**Items:**
════

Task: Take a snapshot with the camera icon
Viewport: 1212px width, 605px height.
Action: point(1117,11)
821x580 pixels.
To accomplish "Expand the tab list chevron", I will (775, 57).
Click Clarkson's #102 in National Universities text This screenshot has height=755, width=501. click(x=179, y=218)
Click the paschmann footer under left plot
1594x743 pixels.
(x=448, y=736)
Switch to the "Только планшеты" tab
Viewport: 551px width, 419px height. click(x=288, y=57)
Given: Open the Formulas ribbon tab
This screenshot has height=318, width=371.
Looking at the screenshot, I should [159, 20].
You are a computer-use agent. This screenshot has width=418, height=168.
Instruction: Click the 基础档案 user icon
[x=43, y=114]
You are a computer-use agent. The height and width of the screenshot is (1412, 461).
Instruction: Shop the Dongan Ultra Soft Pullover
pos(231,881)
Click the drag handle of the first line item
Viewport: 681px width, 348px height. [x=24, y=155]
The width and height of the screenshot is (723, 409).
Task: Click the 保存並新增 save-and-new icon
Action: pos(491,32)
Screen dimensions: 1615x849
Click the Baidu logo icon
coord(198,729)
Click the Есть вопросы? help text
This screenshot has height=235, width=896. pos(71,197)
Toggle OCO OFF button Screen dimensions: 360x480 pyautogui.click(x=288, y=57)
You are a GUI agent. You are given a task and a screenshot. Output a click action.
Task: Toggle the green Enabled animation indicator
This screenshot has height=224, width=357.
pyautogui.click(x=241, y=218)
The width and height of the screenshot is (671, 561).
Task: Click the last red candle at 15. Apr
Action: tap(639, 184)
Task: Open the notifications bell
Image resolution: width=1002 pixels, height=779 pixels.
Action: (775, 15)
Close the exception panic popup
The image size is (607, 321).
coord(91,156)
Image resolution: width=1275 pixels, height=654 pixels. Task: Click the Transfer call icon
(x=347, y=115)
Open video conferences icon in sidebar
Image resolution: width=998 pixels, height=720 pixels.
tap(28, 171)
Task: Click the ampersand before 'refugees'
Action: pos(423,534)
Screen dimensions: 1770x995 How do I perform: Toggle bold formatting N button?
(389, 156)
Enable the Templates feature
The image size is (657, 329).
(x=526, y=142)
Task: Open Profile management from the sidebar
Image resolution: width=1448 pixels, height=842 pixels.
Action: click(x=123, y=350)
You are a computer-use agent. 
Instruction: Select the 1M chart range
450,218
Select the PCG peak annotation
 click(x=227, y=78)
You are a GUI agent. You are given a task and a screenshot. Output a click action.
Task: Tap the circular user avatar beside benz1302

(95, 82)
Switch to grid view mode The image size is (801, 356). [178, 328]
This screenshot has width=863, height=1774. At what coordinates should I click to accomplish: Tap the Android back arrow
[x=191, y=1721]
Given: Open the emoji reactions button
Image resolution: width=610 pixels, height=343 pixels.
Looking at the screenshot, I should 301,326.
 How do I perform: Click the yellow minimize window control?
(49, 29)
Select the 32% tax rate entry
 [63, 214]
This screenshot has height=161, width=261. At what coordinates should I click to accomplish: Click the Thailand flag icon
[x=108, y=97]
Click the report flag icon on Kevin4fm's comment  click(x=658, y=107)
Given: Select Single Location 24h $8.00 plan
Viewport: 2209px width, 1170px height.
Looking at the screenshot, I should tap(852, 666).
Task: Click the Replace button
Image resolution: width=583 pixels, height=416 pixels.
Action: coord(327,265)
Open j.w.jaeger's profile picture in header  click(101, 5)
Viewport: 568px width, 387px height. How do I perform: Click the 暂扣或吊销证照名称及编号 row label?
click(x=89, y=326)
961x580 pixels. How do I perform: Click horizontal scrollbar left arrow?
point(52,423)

════

**The request:** Copy the records from the start up to and including the line with "Action: tap(639, 184)", swapping "computer-use agent" for "screen agent" and leaving everything else unchanged.

**Response below:**
Task: Take a snapshot with the camera icon
Viewport: 1212px width, 605px height.
Action: point(1117,11)
821x580 pixels.
To accomplish "Expand the tab list chevron", I will (775, 57).
Click Clarkson's #102 in National Universities text This screenshot has height=755, width=501. click(x=179, y=218)
Click the paschmann footer under left plot
1594x743 pixels.
(x=448, y=736)
Switch to the "Только планшеты" tab
Viewport: 551px width, 419px height. click(x=288, y=57)
Given: Open the Formulas ribbon tab
This screenshot has height=318, width=371.
Looking at the screenshot, I should [159, 20].
You are a screen agent. This screenshot has width=418, height=168.
Instruction: Click the 基础档案 user icon
[x=43, y=114]
You are a screen agent. The height and width of the screenshot is (1412, 461).
Instruction: Shop the Dongan Ultra Soft Pullover
pos(231,881)
Click the drag handle of the first line item
Viewport: 681px width, 348px height. [x=24, y=155]
The width and height of the screenshot is (723, 409).
Task: Click the 保存並新增 save-and-new icon
Action: pos(491,32)
Screen dimensions: 1615x849
Click the Baidu logo icon
coord(198,729)
Click the Есть вопросы? help text
This screenshot has height=235, width=896. pos(71,197)
Toggle OCO OFF button Screen dimensions: 360x480 pyautogui.click(x=288, y=57)
You are a GUI agent. You are given a task and a screenshot. Output a click action.
Task: Toggle the green Enabled animation indicator
This screenshot has height=224, width=357.
pyautogui.click(x=241, y=218)
The width and height of the screenshot is (671, 561).
Task: Click the last red candle at 15. Apr
Action: tap(639, 184)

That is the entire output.